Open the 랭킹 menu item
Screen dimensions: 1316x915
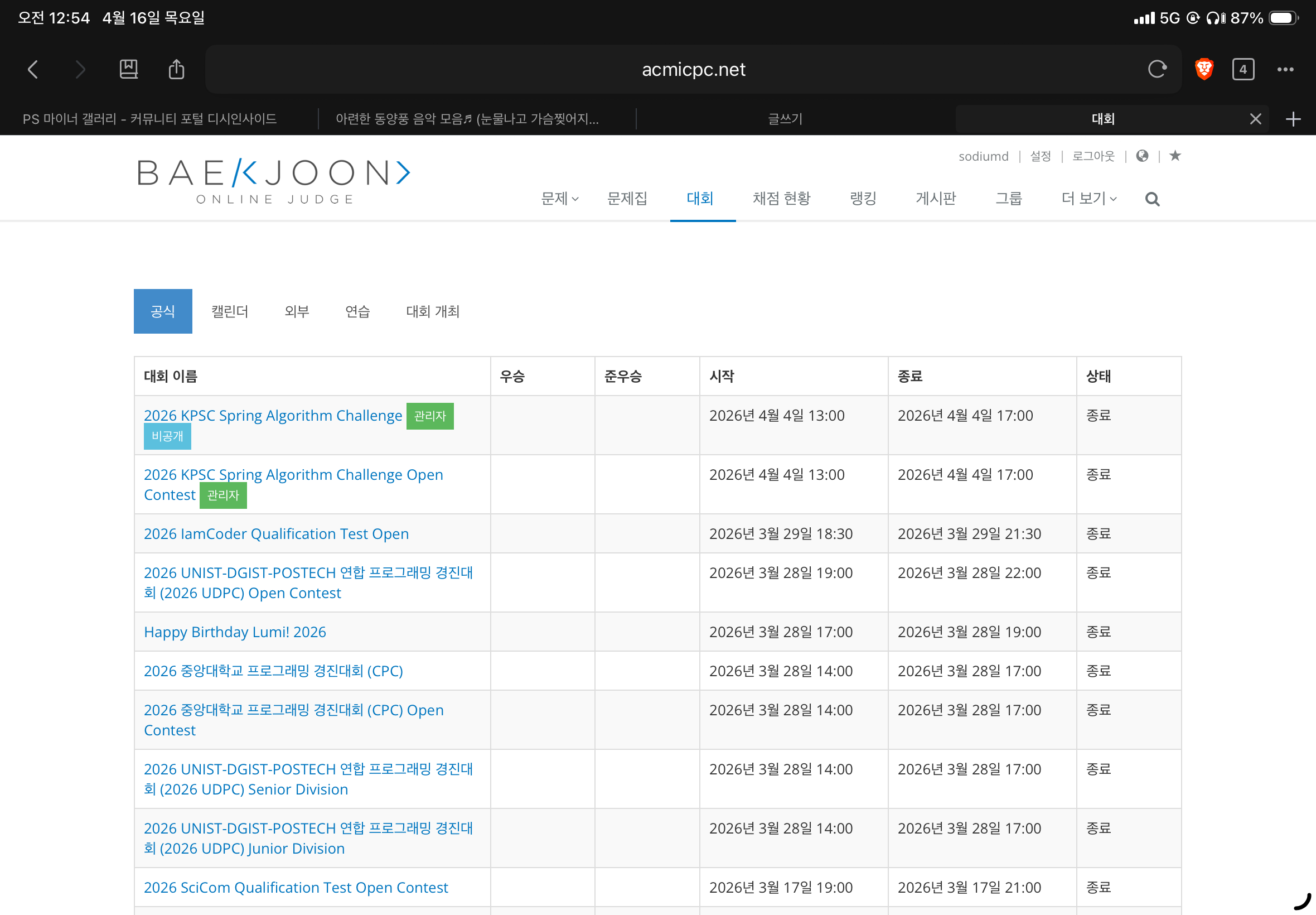[863, 199]
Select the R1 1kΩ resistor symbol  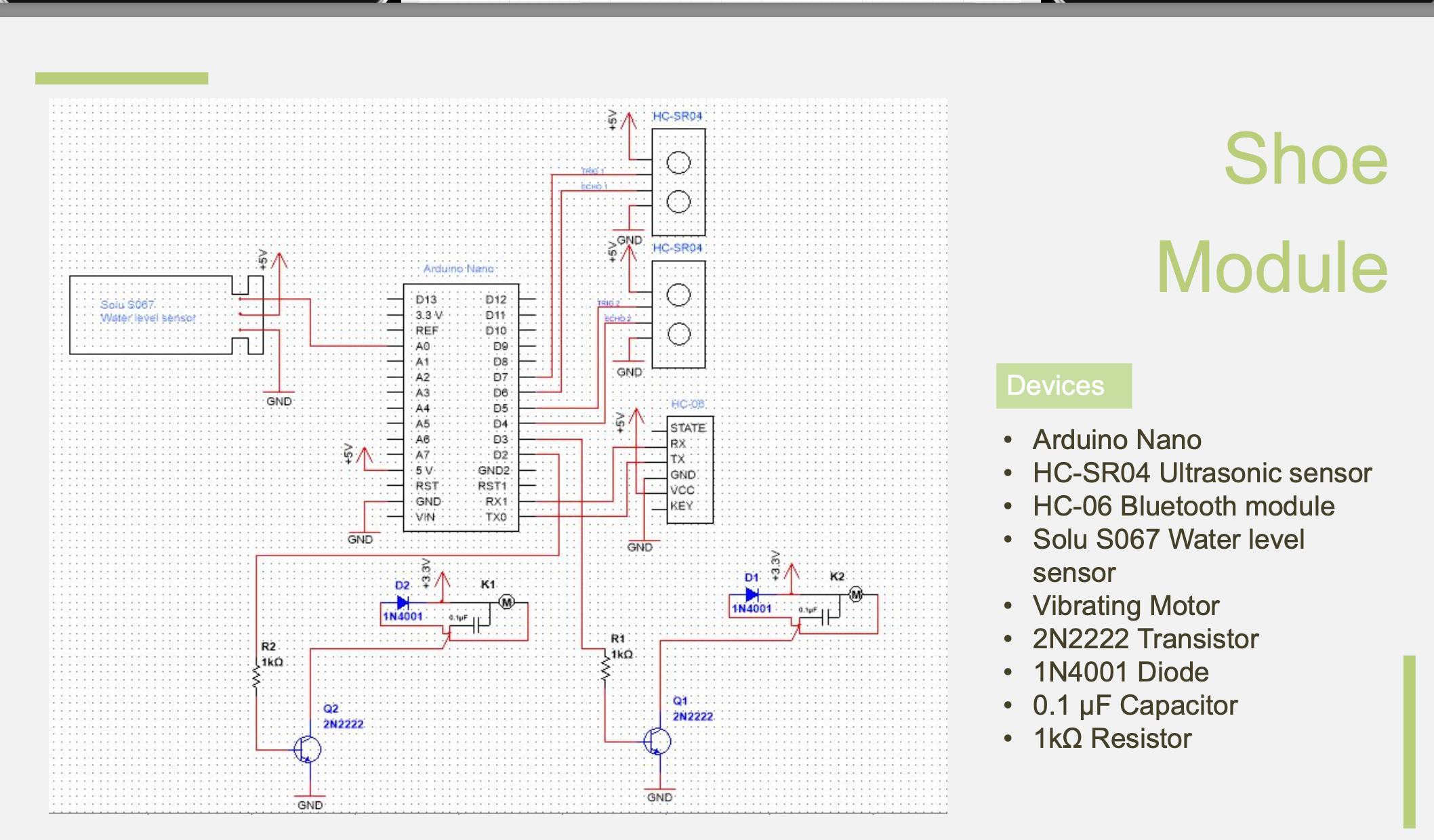pyautogui.click(x=606, y=669)
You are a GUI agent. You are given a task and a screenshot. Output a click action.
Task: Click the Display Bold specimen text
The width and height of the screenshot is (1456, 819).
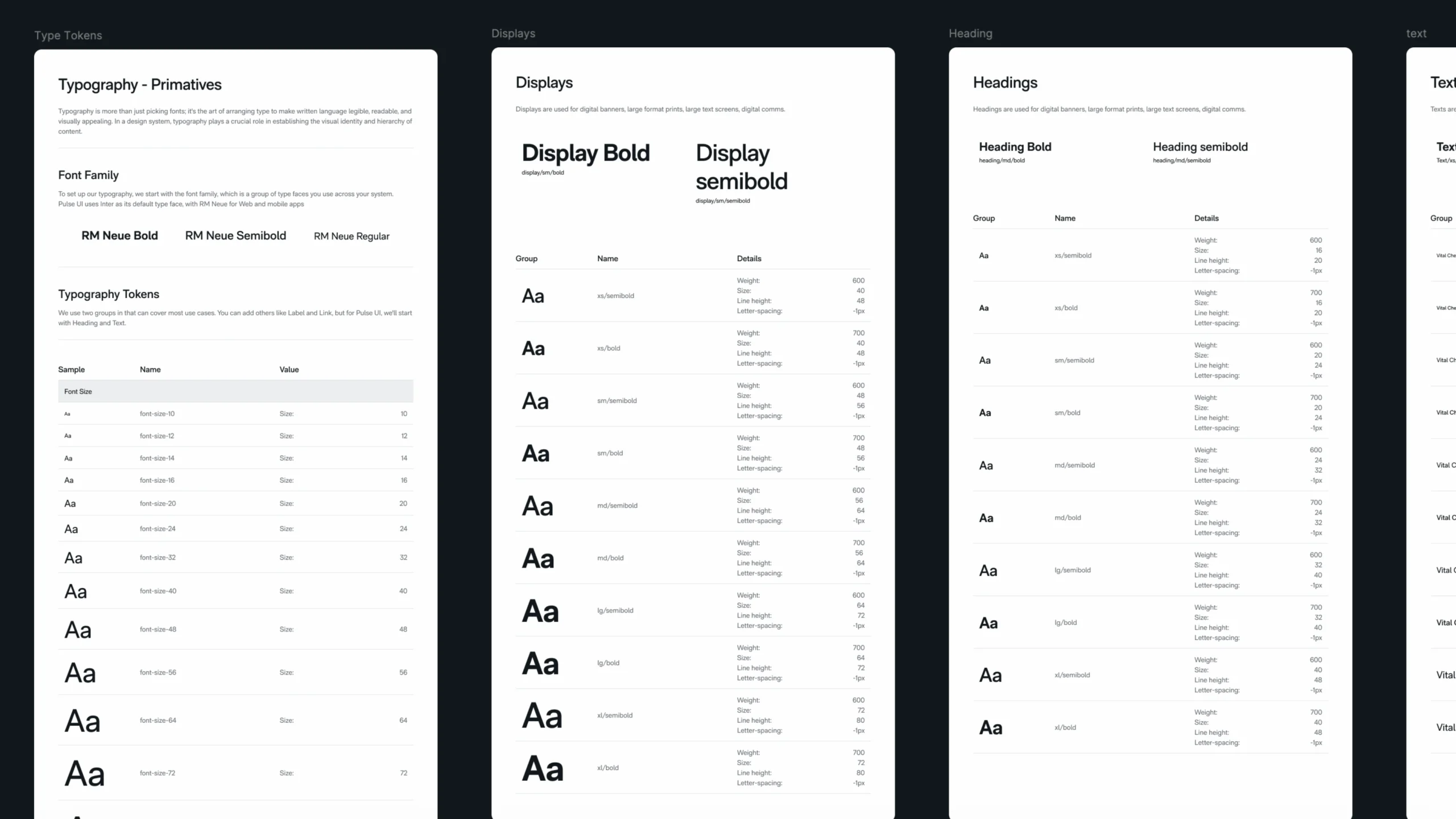pos(585,153)
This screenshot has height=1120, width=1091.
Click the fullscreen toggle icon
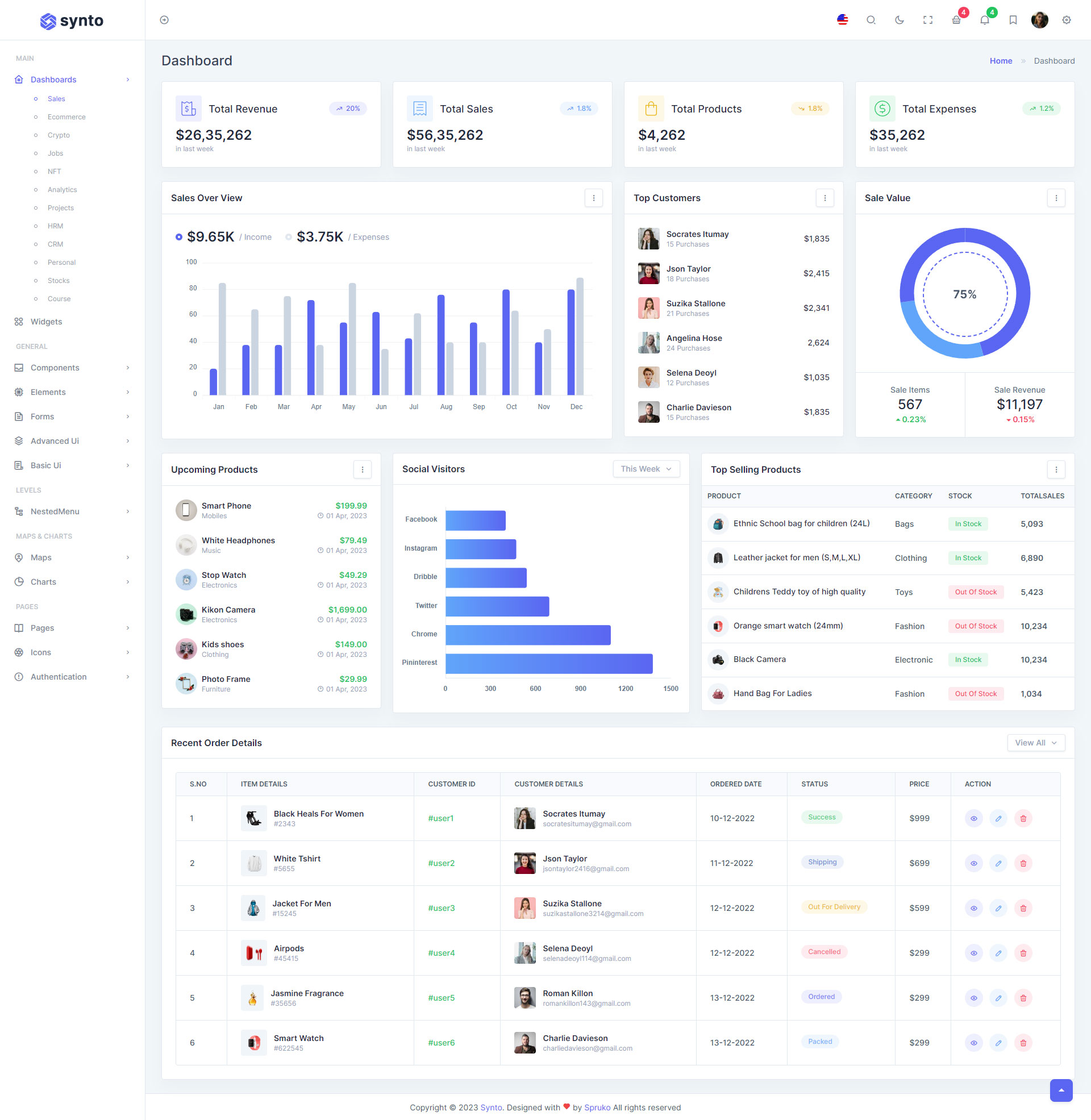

────────────────────────────────────────

### EXERCISE REQUIREMENTS
Pictures are to be omitted from the copy. Reproduce exactly, and only, the lines from the one containing "This screenshot has height=1120, width=1091." to the end of the listing above.

### SOLUTION TO THE EXERCISE
This screenshot has height=1120, width=1091.
Click the fullscreen toggle icon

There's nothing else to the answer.